#### TASK TO COMPLETE:
Make an exact copy of every record that follows.

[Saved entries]
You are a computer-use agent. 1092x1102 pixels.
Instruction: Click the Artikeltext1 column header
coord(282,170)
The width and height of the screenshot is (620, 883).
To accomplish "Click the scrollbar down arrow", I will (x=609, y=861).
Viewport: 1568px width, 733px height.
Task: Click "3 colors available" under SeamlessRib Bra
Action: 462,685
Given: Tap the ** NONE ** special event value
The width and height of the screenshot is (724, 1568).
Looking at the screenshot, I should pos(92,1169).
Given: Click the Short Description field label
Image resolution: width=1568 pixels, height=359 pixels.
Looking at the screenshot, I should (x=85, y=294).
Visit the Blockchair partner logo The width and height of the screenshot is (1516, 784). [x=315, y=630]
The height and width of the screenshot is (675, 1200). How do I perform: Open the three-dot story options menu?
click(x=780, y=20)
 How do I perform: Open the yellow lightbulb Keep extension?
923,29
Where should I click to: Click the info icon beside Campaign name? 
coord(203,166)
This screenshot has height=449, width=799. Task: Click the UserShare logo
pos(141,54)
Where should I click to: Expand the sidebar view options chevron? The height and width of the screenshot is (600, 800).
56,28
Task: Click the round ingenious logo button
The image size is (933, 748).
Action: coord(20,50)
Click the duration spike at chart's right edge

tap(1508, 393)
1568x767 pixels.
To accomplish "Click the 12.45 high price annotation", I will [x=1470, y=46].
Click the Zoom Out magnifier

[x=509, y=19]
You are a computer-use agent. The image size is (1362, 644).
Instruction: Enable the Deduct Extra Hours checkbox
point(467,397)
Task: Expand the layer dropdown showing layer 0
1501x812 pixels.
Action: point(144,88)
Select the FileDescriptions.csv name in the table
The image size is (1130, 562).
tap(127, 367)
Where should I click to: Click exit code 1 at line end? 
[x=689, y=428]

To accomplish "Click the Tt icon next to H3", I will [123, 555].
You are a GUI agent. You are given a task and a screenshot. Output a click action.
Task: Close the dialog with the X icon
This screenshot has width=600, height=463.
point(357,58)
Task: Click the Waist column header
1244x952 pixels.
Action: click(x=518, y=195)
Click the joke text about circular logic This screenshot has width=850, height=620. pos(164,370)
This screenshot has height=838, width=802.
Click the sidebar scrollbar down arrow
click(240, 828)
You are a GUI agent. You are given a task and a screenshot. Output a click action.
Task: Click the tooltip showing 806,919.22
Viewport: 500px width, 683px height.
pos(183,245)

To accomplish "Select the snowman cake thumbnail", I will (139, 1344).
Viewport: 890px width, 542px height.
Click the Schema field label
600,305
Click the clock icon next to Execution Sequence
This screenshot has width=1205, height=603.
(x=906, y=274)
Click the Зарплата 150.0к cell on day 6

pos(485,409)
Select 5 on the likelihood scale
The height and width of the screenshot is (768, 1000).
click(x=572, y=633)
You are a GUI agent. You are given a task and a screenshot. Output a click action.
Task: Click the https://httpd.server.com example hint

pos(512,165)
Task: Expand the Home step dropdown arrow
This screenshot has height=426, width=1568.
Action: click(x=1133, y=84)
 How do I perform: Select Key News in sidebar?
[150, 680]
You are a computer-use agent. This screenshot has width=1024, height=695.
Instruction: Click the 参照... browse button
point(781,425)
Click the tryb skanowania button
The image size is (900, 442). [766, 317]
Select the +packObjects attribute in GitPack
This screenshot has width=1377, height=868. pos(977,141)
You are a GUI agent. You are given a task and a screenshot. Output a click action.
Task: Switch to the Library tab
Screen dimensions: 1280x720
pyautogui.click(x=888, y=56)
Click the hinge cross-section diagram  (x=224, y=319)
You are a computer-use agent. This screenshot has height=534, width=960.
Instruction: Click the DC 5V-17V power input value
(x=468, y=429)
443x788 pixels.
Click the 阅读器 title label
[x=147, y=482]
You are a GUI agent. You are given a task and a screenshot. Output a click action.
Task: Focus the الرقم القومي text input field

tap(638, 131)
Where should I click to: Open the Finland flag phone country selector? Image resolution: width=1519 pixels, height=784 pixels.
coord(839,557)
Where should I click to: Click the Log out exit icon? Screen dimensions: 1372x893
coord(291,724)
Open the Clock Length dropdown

#### TASK OUTPUT:
You are a computer-use agent. 1092x1102 pixels.
Instruction: Click the Artikeltext1 column header
coord(282,170)
The width and height of the screenshot is (620, 883).
To accomplish "Click the scrollbar down arrow", I will (x=609, y=861).
Viewport: 1568px width, 733px height.
Task: Click "3 colors available" under SeamlessRib Bra
Action: 462,685
Given: Tap the ** NONE ** special event value
The width and height of the screenshot is (724, 1568).
Looking at the screenshot, I should pos(92,1169).
Given: Click the Short Description field label
Image resolution: width=1568 pixels, height=359 pixels.
Looking at the screenshot, I should (x=85, y=294).
Visit the Blockchair partner logo The width and height of the screenshot is (1516, 784). [x=315, y=630]
The height and width of the screenshot is (675, 1200). How do I perform: Open the three-dot story options menu?
click(x=780, y=20)
 How do I perform: Open the yellow lightbulb Keep extension?
923,29
Where should I click to: Click the info icon beside Campaign name? 
coord(203,166)
This screenshot has height=449, width=799. Task: Click the UserShare logo
pos(141,54)
Where should I click to: Expand the sidebar view options chevron? The height and width of the screenshot is (600, 800).
56,28
Task: Click the round ingenious logo button
The image size is (933, 748).
Action: coord(20,50)
Click the duration spike at chart's right edge

tap(1508, 393)
1568x767 pixels.
To accomplish "Click the 12.45 high price annotation", I will [x=1470, y=46].
Click the Zoom Out magnifier

[x=509, y=19]
You are a computer-use agent. The image size is (1362, 644).
Instruction: Enable the Deduct Extra Hours checkbox
point(467,397)
Task: Expand the layer dropdown showing layer 0
1501x812 pixels.
Action: point(144,88)
Select the FileDescriptions.csv name in the table
The image size is (1130, 562).
tap(127, 367)
Where should I click to: Click exit code 1 at line end? 
[x=689, y=428]

To accomplish "Click the Tt icon next to H3", I will [123, 555].
You are a GUI agent. You are given a task and a screenshot. Output a click action.
Task: Close the dialog with the X icon
This screenshot has width=600, height=463.
point(357,58)
Task: Click the Waist column header
1244x952 pixels.
Action: click(x=518, y=195)
Click the joke text about circular logic This screenshot has width=850, height=620. pos(164,370)
This screenshot has height=838, width=802.
Click the sidebar scrollbar down arrow
click(240, 828)
You are a GUI agent. You are given a task and a screenshot. Output a click action.
Task: Click the tooltip showing 806,919.22
Viewport: 500px width, 683px height.
pos(183,245)

To accomplish "Select the snowman cake thumbnail", I will (139, 1344).
Viewport: 890px width, 542px height.
Click the Schema field label
600,305
Click the clock icon next to Execution Sequence
This screenshot has width=1205, height=603.
(x=906, y=274)
Click the Зарплата 150.0к cell on day 6

pos(485,409)
Select 5 on the likelihood scale
The height and width of the screenshot is (768, 1000).
click(x=572, y=633)
You are a GUI agent. You are given a task and a screenshot. Output a click action.
Task: Click the https://httpd.server.com example hint

pos(512,165)
Task: Expand the Home step dropdown arrow
This screenshot has height=426, width=1568.
Action: click(x=1133, y=84)
 How do I perform: Select Key News in sidebar?
[150, 680]
You are a computer-use agent. This screenshot has width=1024, height=695.
Instruction: Click the 参照... browse button
point(781,425)
Click the tryb skanowania button
The image size is (900, 442). [766, 317]
Select the +packObjects attribute in GitPack
This screenshot has width=1377, height=868. pos(977,141)
You are a GUI agent. You are given a task and a screenshot. Output a click action.
Task: Switch to the Library tab
Screen dimensions: 1280x720
pyautogui.click(x=888, y=56)
Click the hinge cross-section diagram  (x=224, y=319)
You are a computer-use agent. This screenshot has height=534, width=960.
Instruction: Click the DC 5V-17V power input value
(x=468, y=429)
443x788 pixels.
Click the 阅读器 title label
[x=147, y=482]
You are a GUI agent. You are given a task and a screenshot. Output a click action.
Task: Focus the الرقم القومي text input field

tap(638, 131)
Where should I click to: Open the Finland flag phone country selector? Image resolution: width=1519 pixels, height=784 pixels.
coord(839,557)
Where should I click to: Click the Log out exit icon? Screen dimensions: 1372x893
coord(291,724)
Open the Clock Length dropdown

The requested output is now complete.